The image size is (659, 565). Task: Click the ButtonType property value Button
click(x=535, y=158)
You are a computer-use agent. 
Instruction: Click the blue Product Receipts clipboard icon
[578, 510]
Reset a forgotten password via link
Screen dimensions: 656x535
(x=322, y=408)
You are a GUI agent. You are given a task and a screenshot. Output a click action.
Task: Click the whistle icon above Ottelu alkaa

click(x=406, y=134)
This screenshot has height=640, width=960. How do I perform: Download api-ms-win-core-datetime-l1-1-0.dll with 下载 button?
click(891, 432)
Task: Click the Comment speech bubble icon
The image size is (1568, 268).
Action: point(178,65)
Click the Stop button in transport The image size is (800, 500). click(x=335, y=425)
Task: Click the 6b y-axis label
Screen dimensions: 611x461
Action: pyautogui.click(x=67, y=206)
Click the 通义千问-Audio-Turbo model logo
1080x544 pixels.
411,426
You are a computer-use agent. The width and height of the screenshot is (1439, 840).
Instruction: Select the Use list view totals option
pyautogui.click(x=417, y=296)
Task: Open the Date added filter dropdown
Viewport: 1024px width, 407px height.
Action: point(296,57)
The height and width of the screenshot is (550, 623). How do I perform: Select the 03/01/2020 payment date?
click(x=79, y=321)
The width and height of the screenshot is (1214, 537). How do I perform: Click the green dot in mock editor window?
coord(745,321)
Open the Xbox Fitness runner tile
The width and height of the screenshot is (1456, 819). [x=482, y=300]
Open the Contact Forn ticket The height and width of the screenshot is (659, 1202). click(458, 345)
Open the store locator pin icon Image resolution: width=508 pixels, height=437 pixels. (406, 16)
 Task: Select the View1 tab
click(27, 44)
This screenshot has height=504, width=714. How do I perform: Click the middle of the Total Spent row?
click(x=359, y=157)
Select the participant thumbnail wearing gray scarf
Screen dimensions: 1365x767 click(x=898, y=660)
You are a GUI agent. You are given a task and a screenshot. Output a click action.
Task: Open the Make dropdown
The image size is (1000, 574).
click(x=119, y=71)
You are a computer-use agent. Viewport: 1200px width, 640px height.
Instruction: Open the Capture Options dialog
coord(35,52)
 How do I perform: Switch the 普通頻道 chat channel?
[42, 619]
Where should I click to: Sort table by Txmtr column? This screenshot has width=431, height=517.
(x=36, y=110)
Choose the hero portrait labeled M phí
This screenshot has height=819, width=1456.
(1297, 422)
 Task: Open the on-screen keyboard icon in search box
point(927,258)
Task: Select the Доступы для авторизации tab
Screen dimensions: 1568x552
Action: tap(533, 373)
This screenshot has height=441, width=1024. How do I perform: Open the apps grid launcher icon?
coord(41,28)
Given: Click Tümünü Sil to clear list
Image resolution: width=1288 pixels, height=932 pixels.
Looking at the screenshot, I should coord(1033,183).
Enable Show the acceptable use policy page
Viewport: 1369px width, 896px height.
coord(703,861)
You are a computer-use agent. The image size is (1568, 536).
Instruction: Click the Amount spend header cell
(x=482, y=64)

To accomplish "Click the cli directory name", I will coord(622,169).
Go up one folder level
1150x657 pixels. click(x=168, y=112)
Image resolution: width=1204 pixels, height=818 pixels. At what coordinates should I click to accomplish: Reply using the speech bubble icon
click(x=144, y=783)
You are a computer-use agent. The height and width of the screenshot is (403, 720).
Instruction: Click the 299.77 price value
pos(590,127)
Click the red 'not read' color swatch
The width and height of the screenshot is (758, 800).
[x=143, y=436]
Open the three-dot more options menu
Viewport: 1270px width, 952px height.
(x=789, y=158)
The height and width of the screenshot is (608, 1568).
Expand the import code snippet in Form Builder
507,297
#####
**Work to complete**
The answer must be all the lines above that hold the word "agent".

**Task solution**
You are a computer-use agent. 
You are a GUI agent. You are given a task and a screenshot. Output a click action.
You are a computer-use agent. The width and height of the screenshot is (1439, 840).
You are a GUI agent. You are given a task and a screenshot. Output a click action.
You are a computer-use agent. Viewport: 1200px width, 640px height.
You are a computer-use agent. The image size is (1568, 536).
You are a computer-use agent. The height and width of the screenshot is (403, 720).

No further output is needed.